Share in our discoveries across three projects as we work to provide the first intellectual access to our hidden treasures relating to work and labor in early 20th Century New England, the 1939-1940 New York World's Fair and its period, and Boston local TV news.

Tuesday, April 13, 2010

Gesture in the Factory and at Orphans 7

Work life is often invisible. For more than 20 years, however, the sometimes accidental records of labor have been front and center in my own work life. The image in this post is from a 16mm film collection donated by Dr. Guy Leadbetter, Jr., taken by his father at the John MacGregor Corporation, a Maine factory that made birch spools for the Clark Thread Company.

"Vintage wood thread spools" may be found on Ebay, if you haven't any around the house.

Work at the spool factory in South Lincoln was a dance among mechanized saws, lathes, drills, and tumblers. The women in this photo are sorting newly turned spools. Dr. Leadbetter tells us the reject spools became stove wood.

Bob Brodsky of Brodsky & Treadway (www.littlefilm.org) reminded us at a Northeast Historic Film symposium that gesture is one of the most significant things captured in film.
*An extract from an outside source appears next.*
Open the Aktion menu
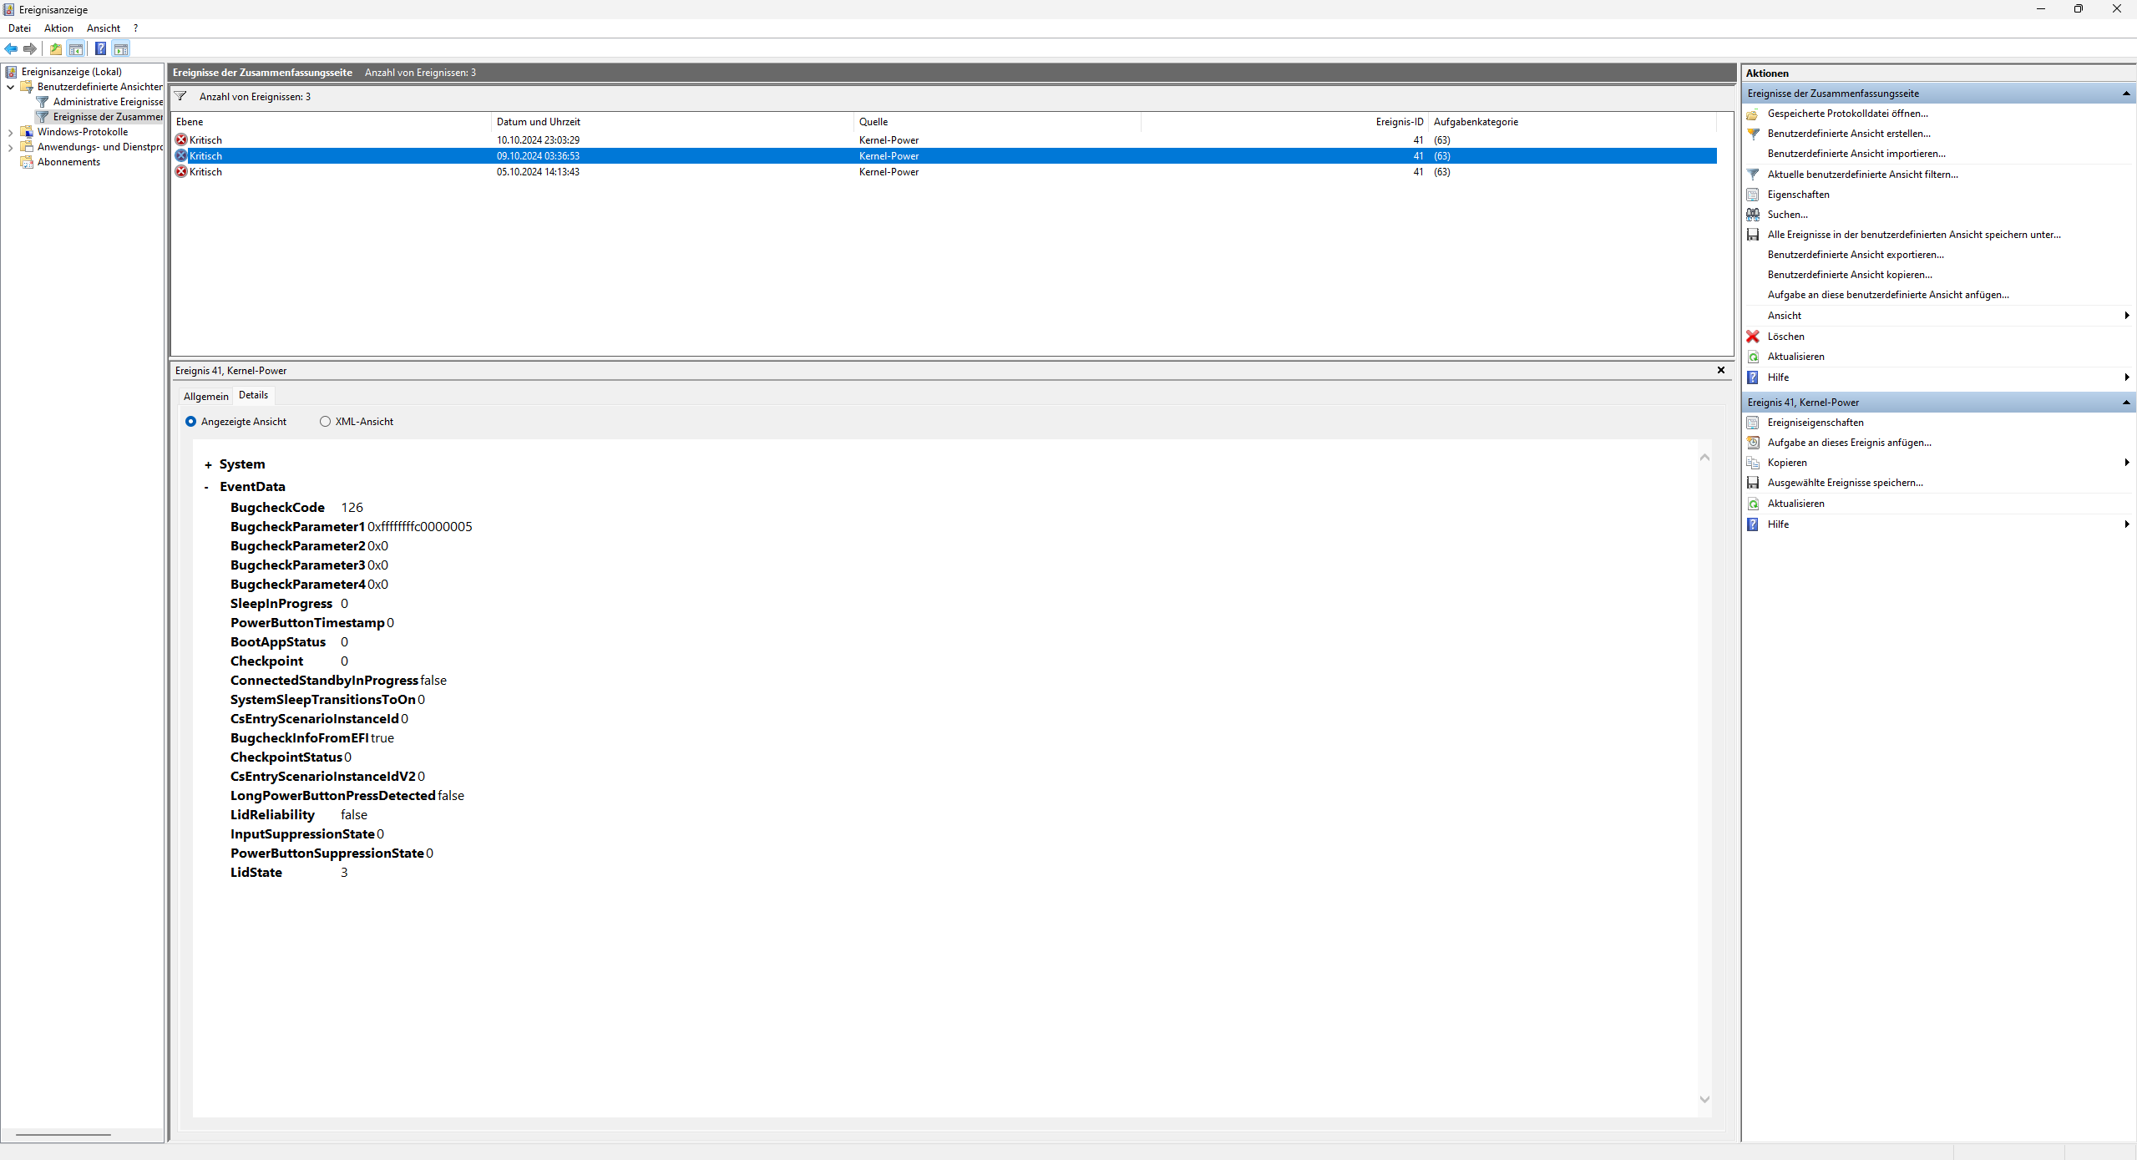This screenshot has height=1160, width=2137. 58,28
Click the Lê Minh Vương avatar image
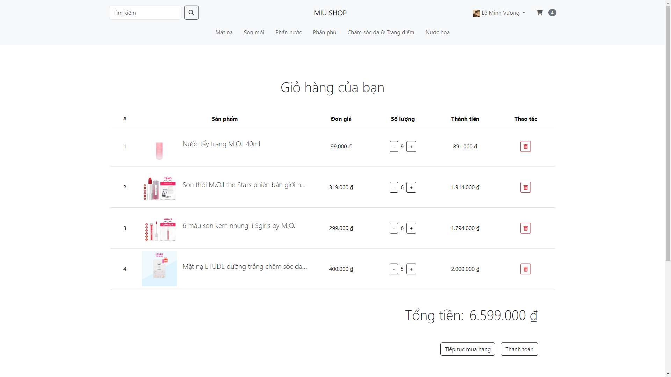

We look to moving images for evidence of the twentieth century accommodation of workers' movements and posture to machine pace and adjacencies.

Last week's Orphans 7 conference at NYU was a remarkable assembly of scholars, archivists, moving image creators, donors, families, students. Kathy Dudding brought a selection of films from New Zealand/Aotearoa. The amateur women filmmakers captured travel and also domestic and work life. My favorite sequence, from a sheep station owner, shows her partner hanging laundry, initiated with a memorable clothes-line wipe.

Screen capture: Leadbetter Collection, inspection line at South Lincoln, Maine, spool mill, ca. 1930.